Animali fantastici – I segreti di Silente

Lo spin-off di Harry Potter cala un tormentato tris: non manca l'eleganza, ma nemmeno l'effetto vintage

6 Aprile 2022
3/5
Animali fantastici – I segreti di Silente
Animali fantastici - I segreti di Silente

Son passati vent’anni da quando la primigenia saga di J. K. Rowling venne battezzata sul grande schermo: Harry Potter e la pietra filosofale, 2001. Allora a interpretare Albus Silente, il preside di Hogwarts, fu Richard Harris, quattro lustri più tardi tocca, per la seconda volta, a Jude Law: Animali fantastici – I segreti di Silente, in originale Fantastic Beasts: The Secrets of Dumbledore, nelle nostre sale il 13 aprile.

Dopo Animali fantastici e dove trovarli, 814 milioni di dollari di incasso globale nel 2016, e Animali fantastici – I crimini di Grindelwald, 654 milioni due anni dopo, alla regia dello spin-off di Harry Potter c’è ancora David Yates, chiamato a dirigere lo scontro tra il professore e l’ex amico, il potente mago oscuro Gellert Grindelwald, per cui Mads Mikkelsen succede al disgraziato Johnny Depp.

Nel cast Ezra Miller, Alison Sudol, William Nadylam, Callum Turner, Jessica Williams e Victoria Yeates, della “partita truccata” è ovviamente Newt Scamander, per la terza volta incarnato da Eddie Redmayne: il magizoologo – che belli gli animaletti! – guiderà un’intrepida squadra di maghi, streghe e un indomito Babbano pasticcere, il Jacob Kowalski di Dan Fogler, contro la legione di Grindelwald. E Albus resterà in disparte o dovrà sporcarsi la bacchetta?

Prima i guai giudiziari di Depp, poi il Covid, sicché di fantastico nella gestazione del terzo di cinque capitoli c’è stato poco, ora il botteghino potrà sanare o aggravare, ovvero attestare se dopo superhero movies, quali il campionissimo d’incassi Spider-Man: No Way Home e The Batman, e adattamenti di videogame,  come Uncharted, ci possa essere congruo spazio per i derivati del maghetto.

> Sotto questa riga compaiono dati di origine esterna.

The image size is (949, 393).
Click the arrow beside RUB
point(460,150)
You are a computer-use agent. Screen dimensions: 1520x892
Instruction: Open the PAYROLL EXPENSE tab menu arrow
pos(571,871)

L’eleganza de I segreti di Silente non si discute, la confezione è preminente, la fattura perfino squisita. L’aficionado Yates, alla settima trasposizione da Rowling, ci sa fare, gli attori sono uniformemente all’altezza, con nota di merito per Mikkelsen. Ma è un film buio, adulto, se non per adulti – nulla di licenzioso, il mood – e qualche filologico ritorno al futuro, leggi: spiegone, ce lo saremmo risparmiati.

Prendere o lasciare, ma davvero è un film che se non l’ha fatto è del suo tempo, che non è quello di oggi: un po’ volontariamente vintage, un tot involontariamente residuato, mannaggia il Covid e tutto il resto. E se è vero che non esistono più le mezze stagioni, tutto qui suggerisce un’ambientazione, ovvero un’uscita, natalizia anziché pasquale.
Vedremo se il modestamente tormentato Silente, l’immodestamente cattivo Grindelwald sapranno fare proseliti, tra bambini e Babbani.